Tender Loving Care

The day after the talk with Mathis, Bond decides that he wants to finally see Vesper. He had been putting it off, even though she had been persistently inquiring of him, even sending him flowers, which Bond asked the nurse to take to other patients. He doesn’t want the sympathy, the insinuation of weakness that come with flowers in the hospital. He is also worried about having to question Vesper about her actions in the case, he knows she could be in danger of losing her job. Most of all, Bond is worried about his injuries and their affect on his “abilities”.

The Doctor has assured him that no permanent damage was done, that Bond will recover fully, but he holds of on seeing Vesper, just in case. He finally agrees to let her in, and she looks terrific. She’s described as wearing a “cream tussore frock with a black belt.” That’s a fairly tight fitted dress with a square cut front cleavage. Bond expected her to “look pale and even ill”, but she has instead been bathing at the beach each day and is bronzed and beautiful. After she tells him about her days, Bond makes a cold remark about his injuries, a remark which causes Vesper to cry and blame herself…the type of scene that Bond despises. However, the tears have an affect on him.

Bond looked at her tenderly. Like all harsh, cold men, he was easily tipped over into sentiment. She was very beautiful and he felt warm towards her. He decided to make his questions as easy as possible.

Bond is going to let her off the hook for her performance on the job. They go over the events of the night of their capture, how she was lured outside and kidnapped, how she was not touched or messed about while being held captive. Back at the villa, she was simply tied in a chair, passed out. She does recall a horrible scream, and Bond says it must’ve have been him. She cries again. Again, Bond responds kindly, comforting her, telling her “anyone could have fallen for that note” when he knows better, and trying to cheer her up. It again causes a reaction. She says she’ll try to make it up to him somehow.

Somehow? Thought Bond to himself. He looked at her. She was smiling at him. He smiled back.
‘You’d better look out,’ he said. ‘I may hold you to that.’
She looked into his eyes and said nothing, but the enigmatic challenge was back. She pressed his hand and rose. ‘A promise is a promise,’ she said.
This time they both knew what the promise was.

The chapter ends with that expectation of more.

Bond makes a rapid recovery. He makes out his report, making the kidnapping of Vesper “sound much more Machiavellian than it had been.” (Machiavellian has a meaning of cunning, deceptive, deceitful) It appears he is developing serious feelings for Vesper. He runs through the usual pattern of relationships in his life, which inevitably seem to end with a “final angry farewell on some doorstep in the rain.” He shuns these mise en scene (setting in scene) for each of these acts in the play. This isn’t going to happen with Vesper. He observes that “In their talk there was nothing but companionship with a distant undertone of passion.” As the days go by, Bond is given more and more freedom from the hospital until the day comes when the Doctor releases him.

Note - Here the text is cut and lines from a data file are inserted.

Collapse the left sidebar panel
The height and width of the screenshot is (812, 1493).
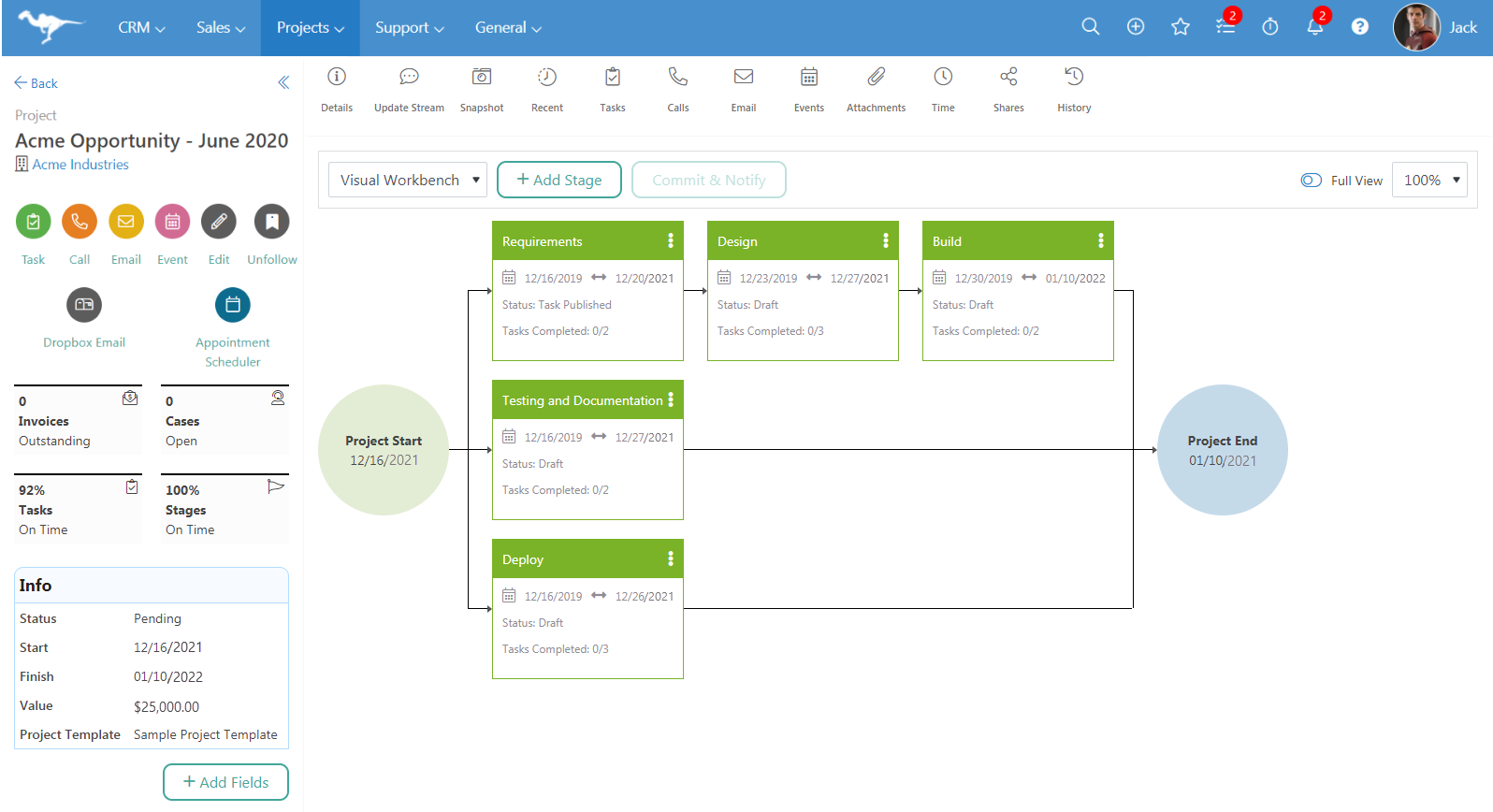(x=283, y=83)
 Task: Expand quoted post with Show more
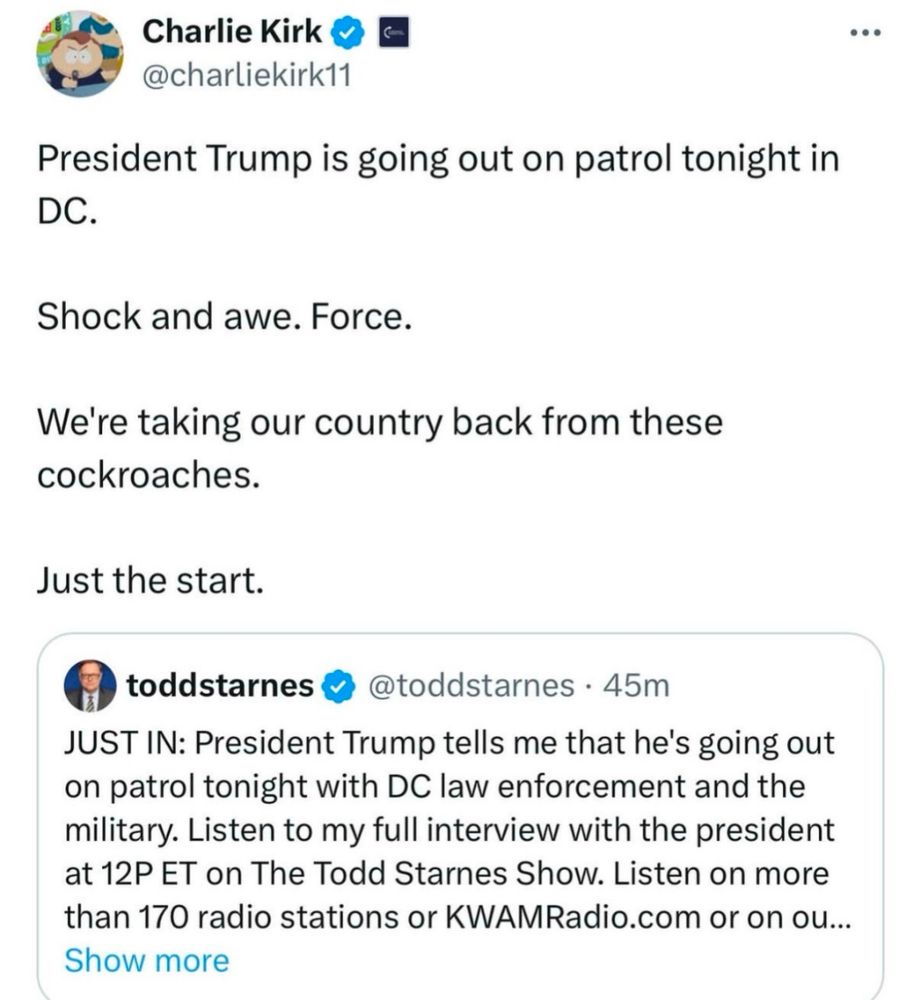coord(147,960)
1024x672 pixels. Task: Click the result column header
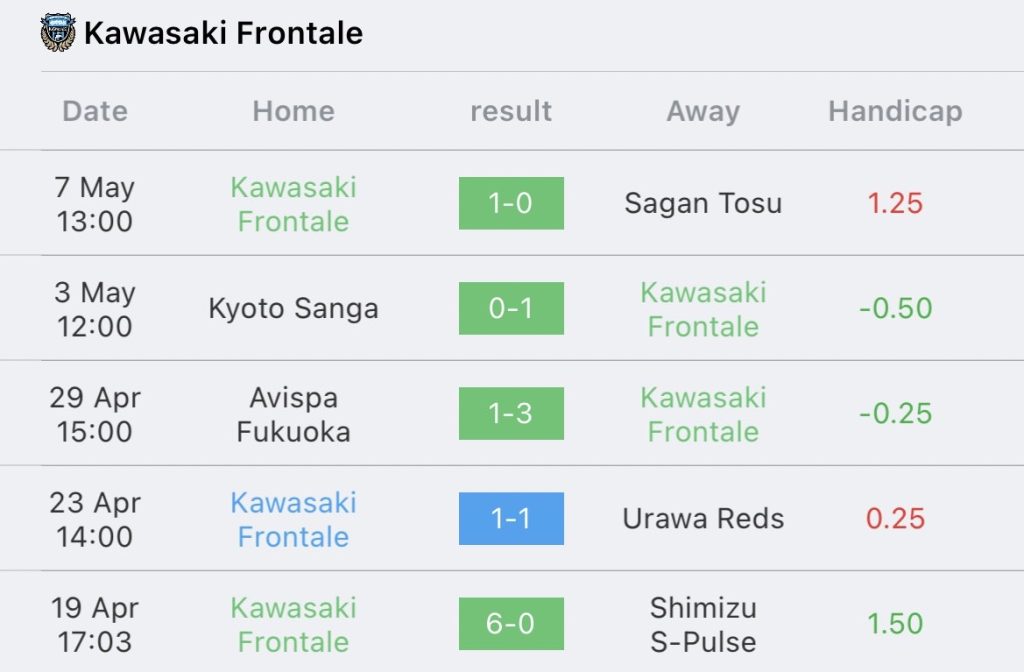click(511, 111)
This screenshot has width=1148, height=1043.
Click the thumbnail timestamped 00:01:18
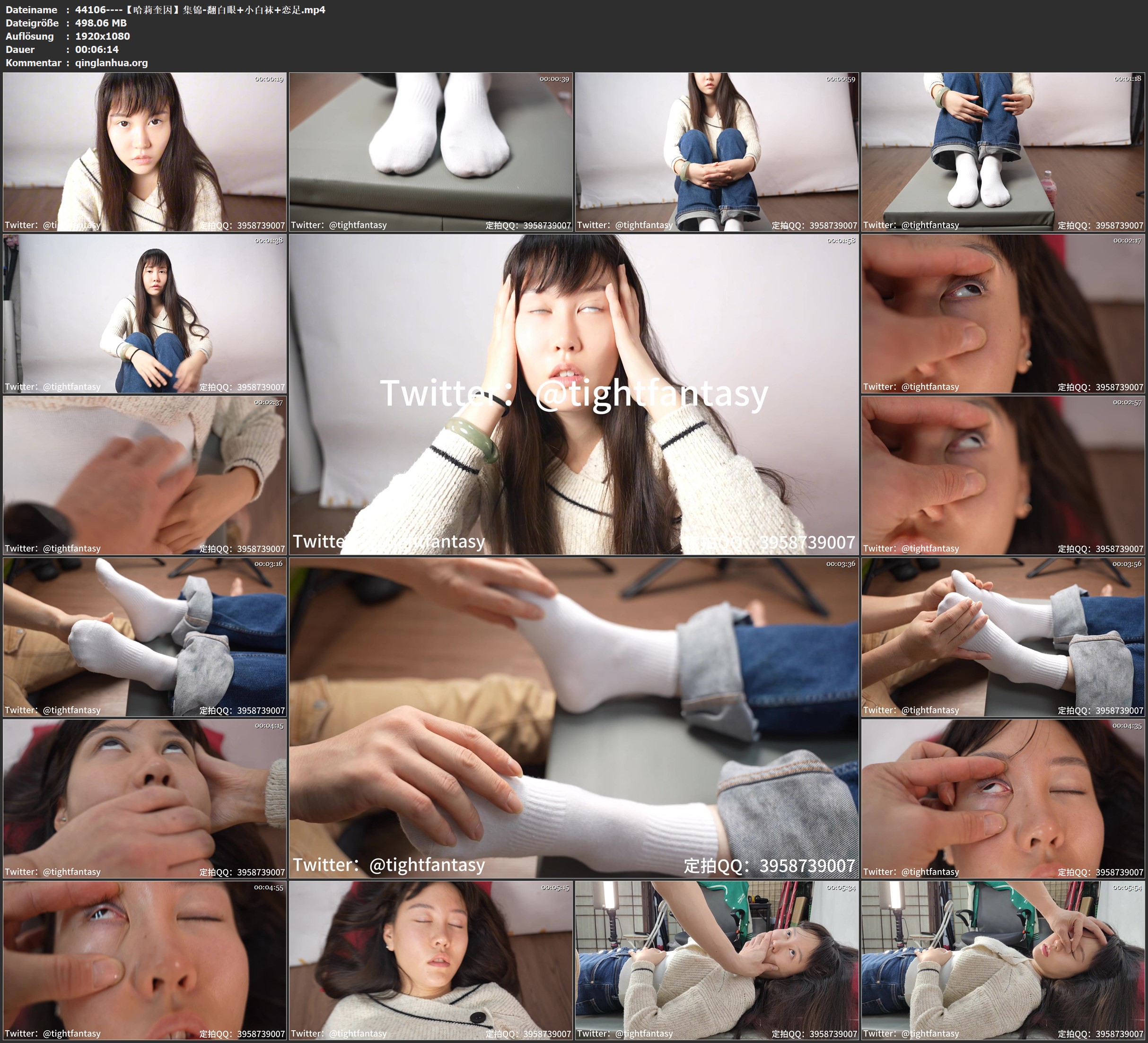(x=1003, y=151)
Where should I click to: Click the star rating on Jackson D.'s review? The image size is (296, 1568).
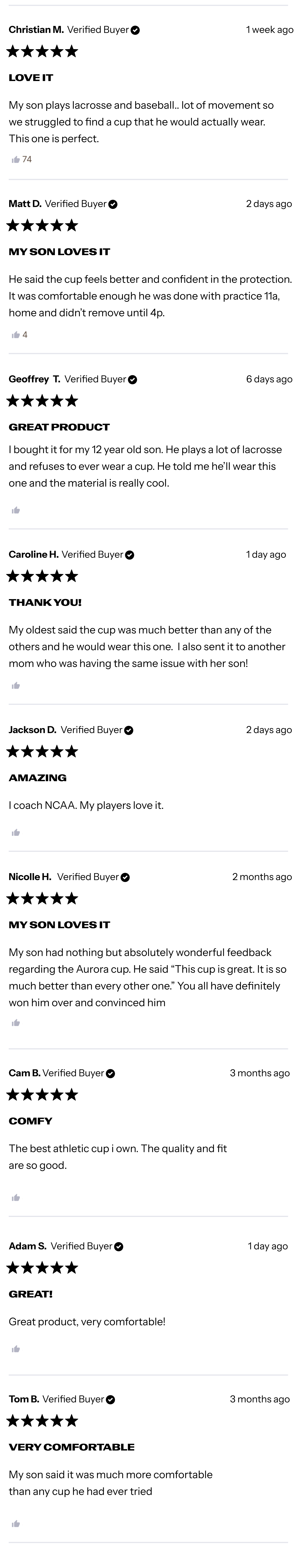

It’s been three weeks to the day since his brutal beating, and it is now July. Bond and Vesper head out for a week together at a surprise destination that she has picked out. On the way they check out the location at which Bond’s car crashed on the shore road, and then continue on. But then,”Their drive was spoiled by a curious incident”. Vesper suddenly fears they are being followed. There is a car behind them, but Bond doesn’t take the idea all that seriously. However, he does agree to allow them to pull the car over and let the other driver past. They pull behind a hedge, over which is a brightly painted sign that says “L’Auberge de Fruit Defendu, crustaces, fritures”. (The Inn of the Forbidden Fruit, seafood, fried fish” The sign appears to catch the eye of the drive, but Vesper is convinced that he was looking directly at them. Finally Bond calms her down, and they head on to their destination. They meet the proprietor and his wife, who promise to take the best possible care of them. They would be having broiled lobsters with melted butter for dinner. Bond is looking forward to spending a week by the seaside in this inn with Vesper. It seems happy times are ahead.